Notes on group ICA
2022-05-15
Group ICA is a popular multivariate unsupervised learning method for population neuroimaging data (e.g. fMRI, ERP, EEG) based on independent component analysis (ICA). It performs ICA on the population data after two data reductions – first at subject level, then at population level.
Suppose there are a total of $M$ subjects with fMRI. Let $Y_i$ denote subject $i$’s preprocessed and spatially normalized fMRI data of dimension $K \times V$, where $K$ is the number of time points, and $V$ is the dimension of the brain. The first reduction at subject level is to use PCA to reduce the dimension while keeping the maximum possible variance retained, and we have
$$X_i = F_i^{-1} Y_i$$
where
$F_i^{-1} \in \mathbb{R}^{L \times K}$: reducing matrix determined by PCA$X_i \in \mathbb{R}^{L \times V}$: reduced data matrix of subject$i$
After the reduction at subject level, we concatenate the dimension-reduced data from all subjects and perform another reduction with PCA. What we have after the second data reduction is $X = G^{-1} \begin{bmatrix}F_1^{-1} Y_1 \\ F_2^{-2} Y_2 \\ \cdots \\ F_M^{-1} Y_M \end{bmatrix}$, where $G^{-1} \in \mathbb{R}^{N \times LM}$ is the data reducing matrix determined by PCA with respect to the concatenated population data shared by the $M$ subjects.
After these two data reduction steps, ICA is then applied to find the unmixing matrix $\hat{A} \in \mathbb{R}^{N \times N} $ such that $X = \hat{A} \hat{S}$, where $\hat{S} \in \mathbb{R}^{N \times V}$ correspondes to the $N$ spatially independent brain (BOLD) activation maps shared by the population.

#### Problems to work on:
(1) In the notes on group ICA, what method reduces each subject's data at the subject level?
(2) Translate this sentence from the notes on group ICA into Spanish: "Group ICA is a popular multivariate unsupervised learning method for population neuroimaging data (e.g. fMRI, ERP, EEG) based on independent component analysis (ICA)."
(3) Pick up the notes on group ICA after their final sentence and write the next part.
The material after this has nothing to do with any of it.

Stored records

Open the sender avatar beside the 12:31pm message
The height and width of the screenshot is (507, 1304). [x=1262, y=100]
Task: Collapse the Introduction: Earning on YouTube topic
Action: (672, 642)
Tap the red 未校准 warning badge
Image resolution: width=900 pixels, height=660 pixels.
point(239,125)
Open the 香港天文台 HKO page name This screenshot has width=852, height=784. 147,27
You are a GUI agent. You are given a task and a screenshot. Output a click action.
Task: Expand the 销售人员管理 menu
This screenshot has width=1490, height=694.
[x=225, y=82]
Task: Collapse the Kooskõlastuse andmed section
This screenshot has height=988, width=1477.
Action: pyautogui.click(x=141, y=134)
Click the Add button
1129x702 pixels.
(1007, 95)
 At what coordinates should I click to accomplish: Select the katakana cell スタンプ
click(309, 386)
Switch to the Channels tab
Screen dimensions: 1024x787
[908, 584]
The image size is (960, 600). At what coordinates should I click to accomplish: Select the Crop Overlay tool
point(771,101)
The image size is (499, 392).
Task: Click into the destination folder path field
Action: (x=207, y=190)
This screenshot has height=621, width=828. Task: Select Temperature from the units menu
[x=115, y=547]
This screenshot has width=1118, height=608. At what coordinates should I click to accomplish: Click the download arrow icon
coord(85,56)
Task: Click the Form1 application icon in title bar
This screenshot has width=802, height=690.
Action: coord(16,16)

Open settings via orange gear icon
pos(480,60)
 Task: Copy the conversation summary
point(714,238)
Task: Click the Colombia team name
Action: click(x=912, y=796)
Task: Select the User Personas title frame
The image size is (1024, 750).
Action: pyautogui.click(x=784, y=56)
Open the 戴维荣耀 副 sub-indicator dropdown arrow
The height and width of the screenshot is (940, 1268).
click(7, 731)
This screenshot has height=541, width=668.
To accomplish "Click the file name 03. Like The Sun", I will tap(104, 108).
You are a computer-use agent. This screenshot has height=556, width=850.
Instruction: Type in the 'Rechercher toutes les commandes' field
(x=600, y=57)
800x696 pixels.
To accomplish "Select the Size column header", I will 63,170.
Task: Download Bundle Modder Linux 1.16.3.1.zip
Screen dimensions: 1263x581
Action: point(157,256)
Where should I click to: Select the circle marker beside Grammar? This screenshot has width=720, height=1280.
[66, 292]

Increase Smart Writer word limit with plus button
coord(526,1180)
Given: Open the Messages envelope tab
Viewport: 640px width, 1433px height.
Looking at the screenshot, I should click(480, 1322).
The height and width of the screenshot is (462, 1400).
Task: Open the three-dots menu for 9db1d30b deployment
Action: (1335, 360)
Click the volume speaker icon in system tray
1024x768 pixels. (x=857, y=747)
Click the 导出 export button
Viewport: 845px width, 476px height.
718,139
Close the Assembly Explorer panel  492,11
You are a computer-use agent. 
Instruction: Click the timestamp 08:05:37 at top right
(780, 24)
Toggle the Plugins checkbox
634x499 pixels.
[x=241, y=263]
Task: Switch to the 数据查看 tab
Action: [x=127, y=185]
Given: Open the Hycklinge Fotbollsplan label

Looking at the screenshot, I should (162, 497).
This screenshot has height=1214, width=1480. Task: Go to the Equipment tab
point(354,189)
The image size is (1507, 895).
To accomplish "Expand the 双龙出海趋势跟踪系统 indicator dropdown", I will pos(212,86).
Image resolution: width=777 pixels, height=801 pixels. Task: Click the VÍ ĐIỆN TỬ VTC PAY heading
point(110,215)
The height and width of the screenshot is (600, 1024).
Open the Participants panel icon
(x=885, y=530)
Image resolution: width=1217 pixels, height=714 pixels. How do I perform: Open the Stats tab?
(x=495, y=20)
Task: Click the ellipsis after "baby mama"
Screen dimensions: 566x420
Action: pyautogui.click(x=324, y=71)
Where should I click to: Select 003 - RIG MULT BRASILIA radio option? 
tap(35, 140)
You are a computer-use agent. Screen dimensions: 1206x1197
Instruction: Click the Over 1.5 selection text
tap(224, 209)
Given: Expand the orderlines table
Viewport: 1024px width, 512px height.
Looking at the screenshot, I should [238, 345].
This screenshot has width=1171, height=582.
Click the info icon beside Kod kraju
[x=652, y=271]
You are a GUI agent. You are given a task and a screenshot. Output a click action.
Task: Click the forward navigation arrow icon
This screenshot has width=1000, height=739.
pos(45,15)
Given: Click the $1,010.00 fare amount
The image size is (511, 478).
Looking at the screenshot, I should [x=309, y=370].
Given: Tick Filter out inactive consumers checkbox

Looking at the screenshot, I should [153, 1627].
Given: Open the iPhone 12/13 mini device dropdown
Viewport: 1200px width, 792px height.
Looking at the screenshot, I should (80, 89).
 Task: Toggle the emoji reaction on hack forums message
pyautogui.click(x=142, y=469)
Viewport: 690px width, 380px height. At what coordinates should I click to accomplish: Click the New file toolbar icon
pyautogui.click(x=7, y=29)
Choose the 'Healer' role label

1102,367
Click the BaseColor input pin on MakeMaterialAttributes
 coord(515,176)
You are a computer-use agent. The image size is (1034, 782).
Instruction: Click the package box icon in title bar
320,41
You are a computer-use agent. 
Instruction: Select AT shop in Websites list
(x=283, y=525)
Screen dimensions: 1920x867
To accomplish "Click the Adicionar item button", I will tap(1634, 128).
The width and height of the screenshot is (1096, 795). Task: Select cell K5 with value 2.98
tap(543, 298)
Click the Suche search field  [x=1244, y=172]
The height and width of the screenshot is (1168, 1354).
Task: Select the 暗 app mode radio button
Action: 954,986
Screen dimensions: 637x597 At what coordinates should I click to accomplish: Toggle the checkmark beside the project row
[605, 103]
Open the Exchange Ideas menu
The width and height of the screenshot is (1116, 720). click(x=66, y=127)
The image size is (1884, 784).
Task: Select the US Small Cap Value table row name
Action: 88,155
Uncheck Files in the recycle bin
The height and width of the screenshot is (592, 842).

#### Answers below:
(1) PCA

(2) El ICA grupal es un método popular de aprendizaje no supervisado multivariante para datos de neuroimagen poblacionales (p. ej., fMRI, ERP, EEG) basado en el análisis de componentes independientes (ICA).

(3)
We then can project the shared components back to each subject’s space by utilizing the relationship $G \hat{A} \hat{S} = \begin{bmatrix}F_1^{-1} Y_1 \\ F_2^{-2} Y_2 \\ \cdots \\ F_M^{-1} Y_M \end{bmatrix}$. If partition the matrix $G$ into subject-wise, we have $\begin{bmatrix} G_1 \\ G_2 \\ \cdots \\ G_M \end{bmatrix} \hat{A} \hat{S} = \begin{bmatrix}F_1^{-1} Y_1 \\ F_2^{-2} Y_2 \\ \cdots \\ F_M^{-1} Y_M \end{bmatrix} \Rightarrow G_i \hat{A} \hat{S}_i = F_i^{-1} Y_i$, where $\hat{S}_i \in \mathbb{R}^{L \times V}$ is the single-subject spatial map (subject $i$) and thus can be computed from $\hat{S}_i = (G_i \hat{A})^{-1} F_i^{-1} Y_i$. We also have $Y_i \approx F_i G_i \hat{A} \hat{S}_i$.
In this derivation, the data reductions are performed with respect to the time dimension, and ICA is to unmix spatial components. This is the so-called spatial ICA. It is a more popular choice compared to temporal ICA, where the reductions are done in the spatial dimension, though the two are “merely two different modeling assumptions” (Calhoun et al., 2009).
References
-
Calhoun, V. D., Adali, T., Pearlson, G. D., & Pekar, J. J. (2001). A method for making group inferences from functional MRI data using independent component analysis. Human brain mapping, 14(3), 140-151.
-
Calhoun, V. D., Liu, J., & Adalı, T. (2009). A review of group ICA for fMRI data and ICA for joint inference of imaging, genetic, and ERP data. Neuroimage, 45(1), S163-S172.